L'armoire à glace tombe, ne laissant plus que l'amoureux des armes et son copain maigrichon avec son sabre. Exténuée par à coups, je laisse malencontreusement une ouverture que l'homme à la hache saisit immédiatement, me tailladant le bras comme un bûcheron et me laissant une longue coupure qui aurait pu être bien pire si je n'avais pas reculé à temps. Ça serait idiot de perdre mes deux bras en une seule et même journée. Les idées claires à nouveau, j'arrive à stabiliser mon recul et même à en profiter pour me propulser vers l'autre ennemi qui se prépare à recevoir ma charge. Perdu.

- Tobu shigan !

Mon doigt-revolver fait mouche, transperçant le front du pauvre homme à l'épée et ne me laissant plus qu'en tête à tête avec le belliciste. A bout de souffle, je darde un œil aux alentours pour identifier les ennemis qui restent : mon collègue se bat avec deux hommes dont un avec une stature imposante et une robe très colorée et très seyante, moulant de façon répugnante son corps épais et large semblant bâti à même le roc. Au bras gauche de ce dernier, je remarque la présence d'un gant lourd et épais, en cuir et en acier, qui lui remonte jusqu'au coude et dont je n'arrive pas à définir l'utilité. Néanmoins mon attention est rapidement rapportée au dernier barbare en tutu qui me fait face : plus qu'un et je peux aller rejoindre Kayne. A cet effet, Larson et son équipe ne semblent plus être très loin, se rapprochant progressivement pour que je puisse désormais deviner les tailles des différents protagonistes.

- YAAAAAAH !

- Soru !

J'esquive un premier coup de hache de justesse, beaucoup trop contemplative du paysage j'en ai oublié mon adversaire qui, lui, ne m'a pas oubliée.

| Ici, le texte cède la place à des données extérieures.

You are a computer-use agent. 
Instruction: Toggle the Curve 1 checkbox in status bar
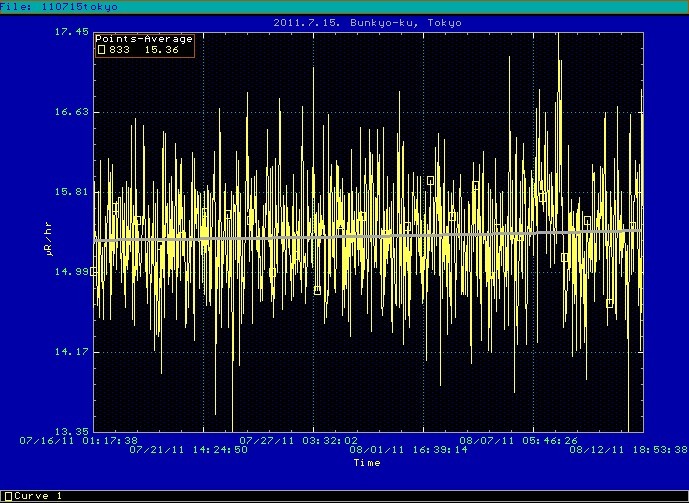(7, 496)
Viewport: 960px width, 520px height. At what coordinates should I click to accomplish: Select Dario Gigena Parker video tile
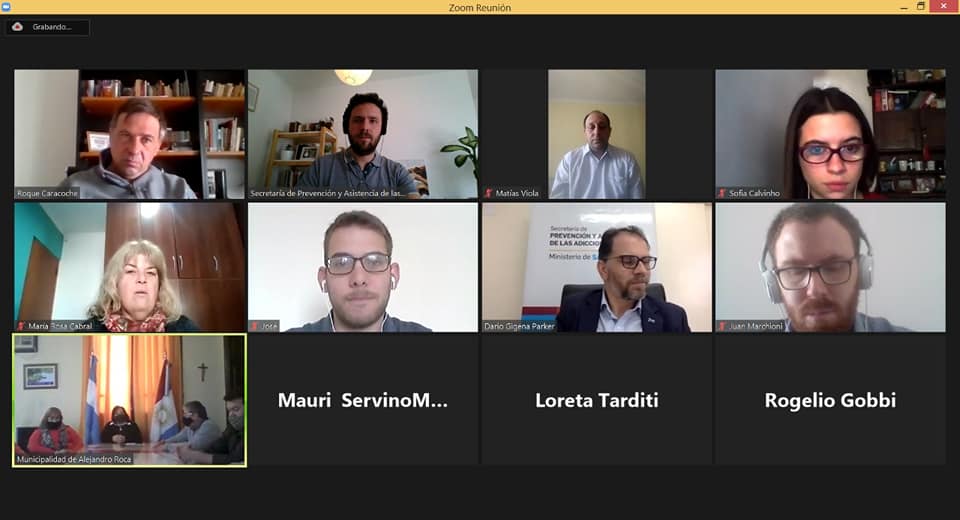597,268
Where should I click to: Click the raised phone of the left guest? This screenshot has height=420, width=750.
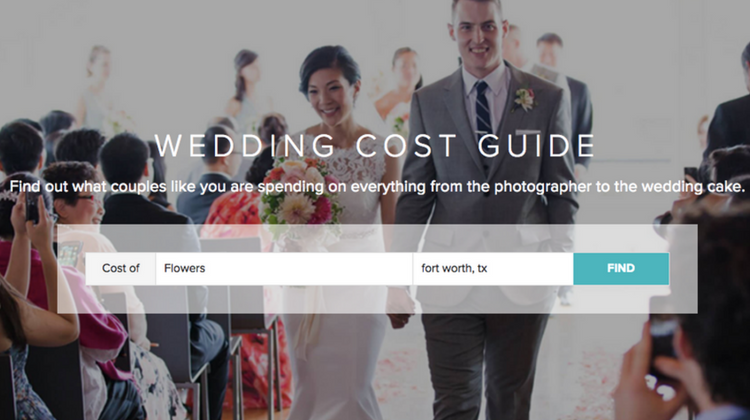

Déplacée à quelques mètres de là pour éviter son attaque, je lui laisse le temps de remettre son soutien-gorge, dégainant Clair de Lune qui ne demande qu'à assister au festin. Semblant accepter le défi, l'homme lâche ses tomahawks pour se saisir à son tour d'un wakizashi accroché à son corset, le sourire aux lèvres. Pour la beauté du geste, je lui concède l'offensive, me postant fermement sur mes deux jambes, prête à parer sa pluie de coup. Commençant à bien savoir utiliser le Haki, j'en profite pour prédire à l'avance les coups de mon adversaire.

- Taille à la diagonale, taille à l'horizontale, estoc. me renseigne la voix dans ma tête.

Certes ce n'est pas du jeu, cependant cela facilite grandement le combat. Comme prévu, l'homme s'exécute en effectuant son enchaînement que je pare facilement, concluant la succession de mouvements par un blocage de sa lame avec le revers de ma main durci par le Tekkai, laissant mon adversaire surpris et sans aucune garde le temps d'une seconde, ce qui me permet instantanément de lui trancher la gorge d'un coup net. Ainsi mortellement blessé, le travesti laisse échapper un puissant jet de sang qui vient tapisser mon chemisier avant de s'écrouler sur le sol, raide mort. Un nouveau coup d’œil vers l'horizon me laisse prédire que les renforts seront là dans quelques minutes. A cet effet, je me tourne vers l'endroit où se trouve Kayne, espérant qu'il ait lui aussi terminé de se battre et me demandant en même temps où peut bien être passé ce fameux Lord Watt à la puissance si écrasante.

A la fois horrifiée et décomposée, je découvre la réponse à ma question. Il n'y a plus qu'un ennemi, c'est le gros baraqué chauve en costume multicolore, avec ses bas roses, son tutu bleu et son t-shirt jaune à motifs de tête de mort. Et dans son immense main gantée se trouve la tête par laquelle il garde suspendu au-dessus du sol un corps sans vie, les muscles crispés et la peau brune aux alentours du visage, comme s'il avait été heurté par la foudre. Immobile, il me sourit disgracieusement, il attend que je vienne, il attend que je hurle, il attend que je pleure, mais je n'en ferai rien. A la place je serre davantage mes doigts sur la poignée de mon sabre. Ce crime ne saura rester impuni.

Il a tué mon coéquipier.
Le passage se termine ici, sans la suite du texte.